Netscape founder brings instant extranets to Europe

Neoteris will open its first European office this week as it seeks to bring its shrink-wrapped security product to the UK

Netscape founder Jim Clarke's new company Neoteris is opening its first European office this week as it seeks to cash in on what it sees as growing dissatisfaction with classic Virtual Private Networks (VPNs).

The office, in Bracknell, Berkshire will be headed by former HP executive Paul Donovan.

Neoteris sells a single product line, the Instant Virtual Extranet (IVE) appliance, which it bills as a solution for companies that currently support many remote workers on virtual private networks. The appliance sits at the edge of a corporate network and allows remote users to access Web-based applications, network shares and other resources through a Web browser.
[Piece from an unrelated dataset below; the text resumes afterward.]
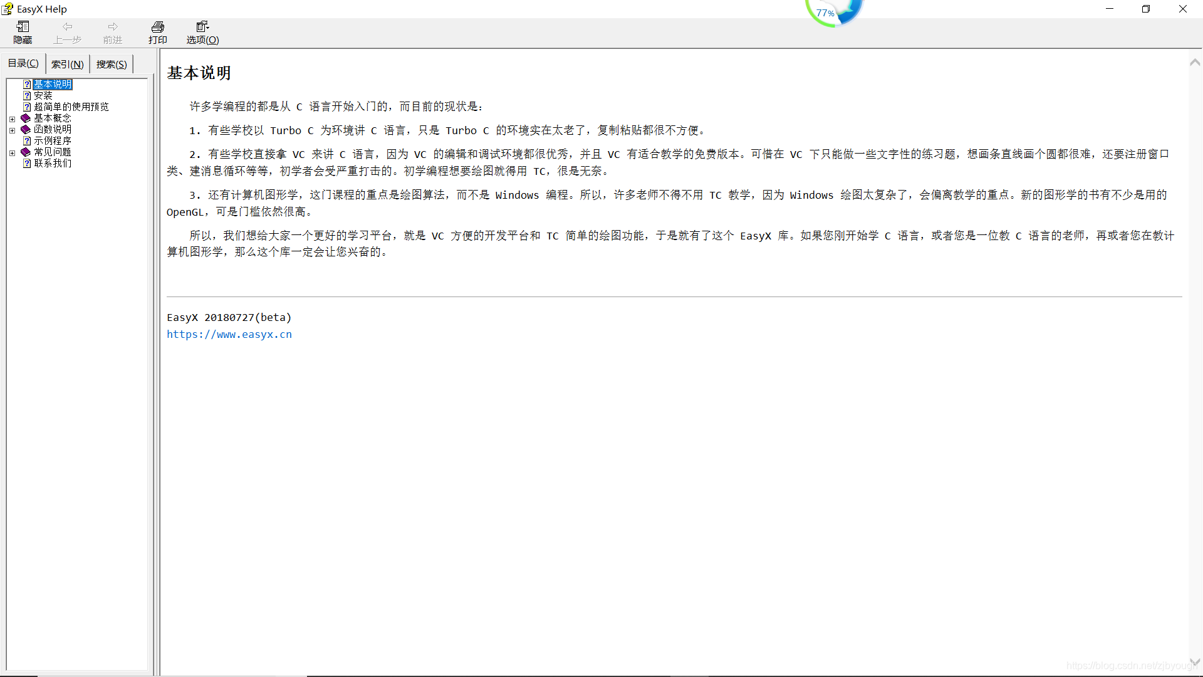This screenshot has height=677, width=1203.
Task: Open the 超简单的使用预览 topic
Action: coord(71,107)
The IVE is part of a growing trend of security firms to package network access in an appliance. In March, Nexsi Systems -- whose chief executive is another Silicon Valley luminary, former Sun executive John McFarlane -- launched an appliance that combines firewall, load balancer, VPN, security and other features.
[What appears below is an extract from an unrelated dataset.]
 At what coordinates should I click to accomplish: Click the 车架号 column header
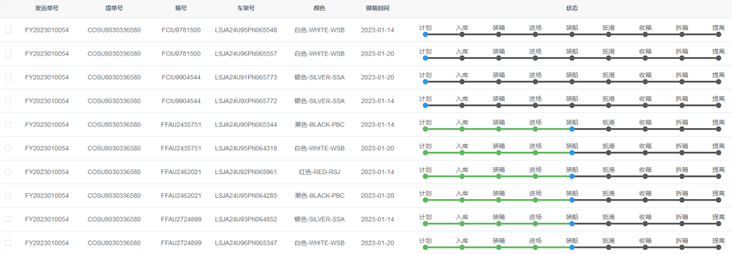[x=246, y=8]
And more recently, Burton-on-Trent-based Lansition began distributing the Netilla service platform in the UK -- a hardware device which sits in the demilitarised zone of the corporate network, acting as a proxy and delivering specific corporate applications to users who can access them from any Web browser client.

Netilla creates an SSL-based VPN, overcoming limitations of regular VPNs, which can handle only Web-based applications, by acting as a proxy to systems accessed through Windows Terminal Server.
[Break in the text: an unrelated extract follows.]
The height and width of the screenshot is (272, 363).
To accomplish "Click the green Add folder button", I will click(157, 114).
The approach taken by Neoteris is more similar to Lansition's Netilla. It is not a VPN, said Jason Matlof, vice president of marketing and business development. "The problem with VPNs is that they are very unscaleable. They rely on a client-server model so you have to have the right software installed, and this has overheads in the initial configuration and ongoing support, and there is an inherent security problem because when you deploy a VPN you are extending your network perimeter."

"VPNs are valuable but they have support issues, making them hard to scale much beyond 100 nodes," Matlof said. Each Neoteris IVE appliance can support thousands of users and needs no configuration of servers or clients to do so.

A user accesses the Neoteris IVE using Secure Sockets Layer -- the same technology commonly used to encrypt credit card data and other personal information over the Web. The Neoteris IVE then translates the request to a URL that can be sent to a server within the company's firewall.

"This proxy mechanism means you don't have to make any changes either to the client PCs or to the servers," said Matlof. "You never have sessions with the resource itself. Only with the appliance."

Even though users never have direct sessions with network resources, said Matlof, they can access terminal sessions, Web applications and hard disk shares. Protocols supported include CIFS and NFS for file shares, and HTML, DHTML, JavaScript and Java for Web-based applications.

"It means you don't have to deal with security on an application by application basis," said Matlof. "Citrix, Microsoft Peoplesoft, Siebel, Oracle -- they all have Web front ends but they are not security companies, so you have to harden the operating system, deploy Web servers and maintain security patches -- you're effectively building an extranet. We imply the elimination of all that deployment, all that maintenance. You just deploy one server."

For authentication, IVE can use a number of protocols including LDAP, SecureID, X.509, Radius and NIS.

The Neoteris IVE starts at £7,000 plus VAT for 50 simultaneous sessions, and prices go up to £75,000 and above.